Implications: Contrary to previous reports, BECN1 is not significantly mutated in human cancer and not a tumor-suppressor gene, as originally thought.

Visual Overview:http://mcr.aacrjournals.org/content/early/2014/04/01/1541-7786.MCR-13-0614/F1.large.jpg. Mol Cancer Res; 12(4); 485–90. ©2014 AACR.

This article is featured in Highlights of This Issue, p. 477

Autophagy captures and degrades intracellular proteins and organelles in lysosomes to preserve protein and organelle quality and to recycle building blocks to sustain metabolism and survival in starvation (1, 2). Autophagy promotes the health, function, and survival of cells and tissues, and generally, the loss of autophagy is destructive. In mammals, autophagy deficiency is linked to tissue degeneration, chronic inflammation, susceptibility to metabolic stress, and premature lethality.

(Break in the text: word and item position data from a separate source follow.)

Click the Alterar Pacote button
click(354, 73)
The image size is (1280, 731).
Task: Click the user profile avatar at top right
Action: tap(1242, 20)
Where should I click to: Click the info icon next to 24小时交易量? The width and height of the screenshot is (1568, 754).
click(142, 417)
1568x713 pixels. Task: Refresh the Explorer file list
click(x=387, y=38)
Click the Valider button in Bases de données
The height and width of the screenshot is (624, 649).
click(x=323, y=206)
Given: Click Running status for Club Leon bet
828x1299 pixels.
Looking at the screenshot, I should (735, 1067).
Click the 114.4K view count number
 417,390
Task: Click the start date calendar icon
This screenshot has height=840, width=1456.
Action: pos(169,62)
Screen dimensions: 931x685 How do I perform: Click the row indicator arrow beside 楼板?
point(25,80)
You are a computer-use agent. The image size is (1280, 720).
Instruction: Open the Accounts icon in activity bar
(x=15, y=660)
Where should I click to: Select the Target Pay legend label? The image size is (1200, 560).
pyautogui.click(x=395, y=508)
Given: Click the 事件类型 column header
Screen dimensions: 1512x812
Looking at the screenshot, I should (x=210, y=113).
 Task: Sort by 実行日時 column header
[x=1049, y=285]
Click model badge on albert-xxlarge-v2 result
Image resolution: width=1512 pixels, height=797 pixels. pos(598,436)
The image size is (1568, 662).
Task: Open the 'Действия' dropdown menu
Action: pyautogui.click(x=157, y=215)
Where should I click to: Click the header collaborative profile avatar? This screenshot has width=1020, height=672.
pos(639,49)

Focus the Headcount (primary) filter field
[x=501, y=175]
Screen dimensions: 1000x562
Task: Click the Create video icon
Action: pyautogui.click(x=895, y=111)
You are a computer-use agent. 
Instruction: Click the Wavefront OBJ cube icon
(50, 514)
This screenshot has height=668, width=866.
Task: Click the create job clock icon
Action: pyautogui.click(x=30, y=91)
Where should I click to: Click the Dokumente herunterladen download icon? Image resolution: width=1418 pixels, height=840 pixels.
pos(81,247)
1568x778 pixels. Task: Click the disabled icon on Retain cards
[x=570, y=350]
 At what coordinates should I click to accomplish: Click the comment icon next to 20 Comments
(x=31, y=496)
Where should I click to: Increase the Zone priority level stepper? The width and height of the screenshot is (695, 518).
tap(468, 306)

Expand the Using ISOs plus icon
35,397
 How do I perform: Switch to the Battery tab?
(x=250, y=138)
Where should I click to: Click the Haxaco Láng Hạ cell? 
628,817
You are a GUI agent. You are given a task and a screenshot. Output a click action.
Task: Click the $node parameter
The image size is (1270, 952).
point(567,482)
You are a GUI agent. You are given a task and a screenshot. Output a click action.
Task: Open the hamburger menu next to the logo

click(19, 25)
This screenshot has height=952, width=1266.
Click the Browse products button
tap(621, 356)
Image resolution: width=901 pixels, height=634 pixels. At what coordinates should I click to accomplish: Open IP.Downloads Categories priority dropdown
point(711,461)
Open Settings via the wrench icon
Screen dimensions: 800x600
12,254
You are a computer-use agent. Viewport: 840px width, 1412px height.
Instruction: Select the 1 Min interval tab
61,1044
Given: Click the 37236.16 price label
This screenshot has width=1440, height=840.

There is evidence that autophagy both promotes and suppresses cancer, however, this has not been rigorously addressed in humans (3). Monoallelic disruption of BECN1 on chromosome 17q21 has been reported in 40% to 75% of human breast, ovarian, and prostate tumors, suggesting that autophagy is a tumor-suppression mechanism (4–6). BECN1 allelic loss was also found in 9 out of 22 breast cancer cell lines by FISH analysis, although no coding or splice-site mutations were found (4). The small sample sizes and poorly matched comparisons of cell lines and normal tissues and the modest frequencies of loss of heterozygosity used for these investigations is, however, insufficient to support the claim that BECN1 is a haploinsufficient tumor suppressor.

BECN1 is located on chromosome 17q21 next to BRCA1, a known tumor-suppressor gene and whose loss is a driver of breast and ovarian cancer. BRCA1 is a critical regulator of DNA repair by homologous recombination and its loss causes DNA-repair defects and cancer predisposition (7). The close proximity of BECN1 and BRCA1 complicates the determination whether allelic loss of BECN1 is a driver or passenger mutation in breast and ovarian cancers. Furthermore, the mutational status of BECN1 in other cancers has not been rigorously assessed.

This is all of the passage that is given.